Hjalti Guðmundsson

Personal information
- Full name: Hjalti Guðmundsson
- National team: Iceland
- Born: 20 March 1978 (age 48) Reykjavík, Iceland
- Height: 1.83 m (6 ft 0 in)
- Weight: 75 kg (165 lb)

Sport
- Sport: Swimming
- Strokes: Breaststroke
- Club: Sundfélag Hafnarfjarðar

= Hjalti Guðmundsson =

Icelandic swimmer (born 1978)

Hjalti Guðmundsson (born 20 March 1978) is an Icelandic former swimmer, who specialized in breaststroke events. During his sporting career, Gudmundsson swam for the club Sundfélag Hafnarfjarðar, and later represented Iceland at the 2000 Summer Olympics.

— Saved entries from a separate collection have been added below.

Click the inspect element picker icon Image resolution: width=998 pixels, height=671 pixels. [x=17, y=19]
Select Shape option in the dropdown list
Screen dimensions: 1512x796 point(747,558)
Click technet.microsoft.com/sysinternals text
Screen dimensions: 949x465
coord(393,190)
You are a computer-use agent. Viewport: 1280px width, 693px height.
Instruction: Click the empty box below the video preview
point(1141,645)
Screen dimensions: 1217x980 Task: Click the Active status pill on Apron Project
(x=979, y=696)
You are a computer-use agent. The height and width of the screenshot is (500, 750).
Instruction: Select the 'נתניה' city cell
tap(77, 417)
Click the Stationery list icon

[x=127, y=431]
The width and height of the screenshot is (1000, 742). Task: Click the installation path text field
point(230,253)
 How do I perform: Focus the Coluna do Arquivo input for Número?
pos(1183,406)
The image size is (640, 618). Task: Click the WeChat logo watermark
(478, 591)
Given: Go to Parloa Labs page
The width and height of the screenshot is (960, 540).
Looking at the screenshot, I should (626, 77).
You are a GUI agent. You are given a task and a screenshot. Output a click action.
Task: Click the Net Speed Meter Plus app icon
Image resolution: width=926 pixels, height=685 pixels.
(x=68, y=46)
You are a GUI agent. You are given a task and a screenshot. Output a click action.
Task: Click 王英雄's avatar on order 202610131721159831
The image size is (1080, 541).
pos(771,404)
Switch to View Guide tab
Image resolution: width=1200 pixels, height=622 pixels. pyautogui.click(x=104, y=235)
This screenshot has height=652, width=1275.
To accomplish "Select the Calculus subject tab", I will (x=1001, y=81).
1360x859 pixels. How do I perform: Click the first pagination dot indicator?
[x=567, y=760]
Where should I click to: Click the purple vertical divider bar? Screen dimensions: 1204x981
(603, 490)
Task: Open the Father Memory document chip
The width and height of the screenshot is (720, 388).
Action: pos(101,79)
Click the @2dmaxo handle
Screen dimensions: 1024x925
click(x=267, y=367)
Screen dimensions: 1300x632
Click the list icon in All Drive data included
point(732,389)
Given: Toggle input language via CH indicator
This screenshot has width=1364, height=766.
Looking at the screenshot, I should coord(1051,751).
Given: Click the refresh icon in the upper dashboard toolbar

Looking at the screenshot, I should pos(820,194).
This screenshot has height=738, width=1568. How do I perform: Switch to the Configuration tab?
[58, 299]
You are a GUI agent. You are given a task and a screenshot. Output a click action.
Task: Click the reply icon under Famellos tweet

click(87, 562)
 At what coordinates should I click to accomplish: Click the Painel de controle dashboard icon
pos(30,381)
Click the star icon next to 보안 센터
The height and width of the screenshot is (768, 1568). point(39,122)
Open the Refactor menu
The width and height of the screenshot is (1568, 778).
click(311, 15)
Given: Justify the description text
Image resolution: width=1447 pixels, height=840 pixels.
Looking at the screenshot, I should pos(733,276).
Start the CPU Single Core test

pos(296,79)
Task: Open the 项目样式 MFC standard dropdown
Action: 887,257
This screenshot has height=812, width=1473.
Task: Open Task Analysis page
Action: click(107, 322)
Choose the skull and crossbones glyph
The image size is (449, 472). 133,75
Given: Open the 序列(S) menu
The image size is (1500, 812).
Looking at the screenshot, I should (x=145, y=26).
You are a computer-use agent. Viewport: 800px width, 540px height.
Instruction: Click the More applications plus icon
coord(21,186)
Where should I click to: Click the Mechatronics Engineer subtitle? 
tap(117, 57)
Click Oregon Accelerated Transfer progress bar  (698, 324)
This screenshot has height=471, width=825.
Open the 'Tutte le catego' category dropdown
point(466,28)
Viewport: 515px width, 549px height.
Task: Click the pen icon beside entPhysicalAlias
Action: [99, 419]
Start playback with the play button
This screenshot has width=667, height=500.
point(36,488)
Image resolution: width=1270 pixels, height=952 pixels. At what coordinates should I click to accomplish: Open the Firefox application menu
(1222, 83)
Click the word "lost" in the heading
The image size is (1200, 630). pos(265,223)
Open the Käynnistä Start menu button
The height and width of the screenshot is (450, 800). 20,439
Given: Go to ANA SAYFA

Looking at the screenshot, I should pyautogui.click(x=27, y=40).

Gudmunsson competed in the men's 100 m breaststroke at the 2000 Summer Olympics in Sydney. He achieved a FINA B-cut of 1:04.57 from the Mare Nostrum meet in Barcelona, Spain. He challenged seven other swimmers in heat four, including two-time Olympians Valērijs Kalmikovs of Latvia and Arsenio López of Puerto Rico. Entering the race with a fastest-seeded time, he faded down the stretch to touch the wall for a sixth spot in 1:05.55, a 1.5-second deficit from joint leaders Kalmikovs and Lopez (a matching time of 1:04.02). Gudmundsson placed fifty-second overall on the first day of prelims.